I am trying to lorentz-transform the dual electromagnetic tensor $G^{\mu \nu}:= \frac{1}{2} \epsilon ^{\mu \nu \alpha \beta} F_{\alpha \beta}$ and also show (perhaps by using that last result) that $G^{\mu \nu}F_{\mu \nu} = - \frac{4}{c} \vec{E}\vec{B}$ is really (or not really) invariant under Lorentz transformation.

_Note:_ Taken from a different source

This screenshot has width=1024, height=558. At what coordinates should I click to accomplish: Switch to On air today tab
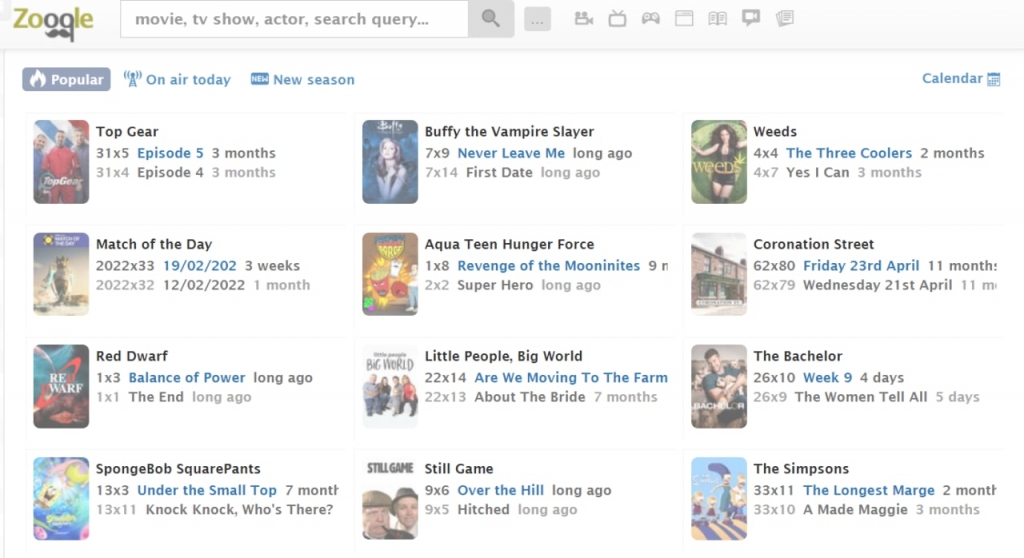point(177,79)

So far i have looked at it in different ways:
1. Idea: Not contracting $\epsilon$ \begin{equation*} {G^{\mu \nu }}' = \Lambda ^\mu _\sigma \Lambda ^\nu _\tau G^{\sigma \tau} = \Lambda ^\mu _\sigma \Lambda ^\nu _\tau \frac{1}{2} \epsilon ^{\sigma \tau \alpha \beta} F_{\alpha \beta} \end{equation*} this seems plausible but what about the levi civita pseudotensor? Shouldn't I Lorentz-transform it fully? As in
2. Idea: Contracting every tensor within \begin{equation*} {G^{\mu \nu}}' = (\frac{1}{2} \epsilon ^{\mu \nu \alpha \beta})' (F_{\alpha \beta})' =\Lambda ^\mu _\sigma \Lambda ^\nu _\tau \Lambda ^\alpha _\rho \Lambda ^\beta _\gamma ( \frac{1}{2} \epsilon ^{\sigma \tau \rho \gamma} )\Lambda _\alpha ^\xi \Lambda _\beta ^\omega (F_{\xi \omega}) \end{equation*} I apologize for the many indices. But is this the general way to go about the lorentz transformation? It seems to take me to the same last result as in 1.idea if i do the following: \begin{equation*} {G^{\mu \nu}}' = \Lambda ^\mu _\sigma \Lambda ^\nu _\tau \Lambda ^\alpha _\rho \Lambda ^\beta _\gamma ( \frac{1}{2} \epsilon ^{\sigma \tau \rho \gamma} )\Lambda _\alpha ^\xi \Lambda _\beta ^\omega (F_{\xi \omega}) = \Lambda ^\mu _\sigma \Lambda ^\nu _\tau \delta ^\xi _\rho \delta ^\omega _\gamma \frac{1}{2} \epsilon ^{\sigma \tau \rho \gamma} F_{\xi \omega} = \\ \Lambda ^\mu _\sigma \Lambda ^\nu _\tau \frac{1}{2} \epsilon ^{\sigma \tau \rho \gamma} F_{\rho \gamma} = \Lambda ^\mu _\sigma \Lambda ^\nu _\tau G^{\sigma \tau} \end{equation*} here i used the identity $\Lambda ^\alpha _\beta \Lambda ^\beta _\gamma = \delta ^\alpha _\gamma$ (is this true for all lorentz transformations?)
So i get the two ways and it seems they're equal, but what if I see it this way:
3. Idea: seeing the Lorentz-transformation of levi-civita as Determinant \begin{equation*} {G^{\mu \nu}}' = \Lambda ^\mu _\sigma \Lambda ^\nu _\tau \Lambda ^\alpha _\rho \Lambda ^\beta _\gamma ( \frac{1}{2} \epsilon ^{\sigma \tau \rho \gamma} )\Lambda _\alpha ^\xi \Lambda _\beta ^\omega (F_{\xi \omega}) =\frac{1}{2} det(\Lambda) \epsilon ^{\mu \nu \alpha \beta} \Lambda _\alpha ^\xi \Lambda _\beta ^\omega F_{\xi \omega} = \\ \pm \frac{1}{2}\epsilon ^{\mu \nu \alpha \beta} \Lambda _\alpha ^\xi \Lambda _\beta ^\omega F_{\xi \omega} = \pm \frac{1}{2}\epsilon ^{\mu \nu \alpha \beta} (F_{\alpha \beta})' \end{equation*} here i used $Det(\Lambda) = \pm 1$ so what is going on here? Where did i do a mistake? Does this have anything to do with non-symmetrical lorentz transformations, as in rotations? If i now solve for the lorentz transformation of $G^{\mu \nu} F_{\mu \nu}$ i get in one instance that they are invariant, on the other instance, they are not; the $\pm$ that comes from the determinant contradicts the equality.
I am inclined to my 2. Idea as being the way to go about it. It seems that one chooses often out of the determinant the +sign, but that is only for proper lorentz transformations, I would really appreciate learning if $G^{\mu \nu} F_{\mu \nu}$ is invariant under Lorentz transformations in general.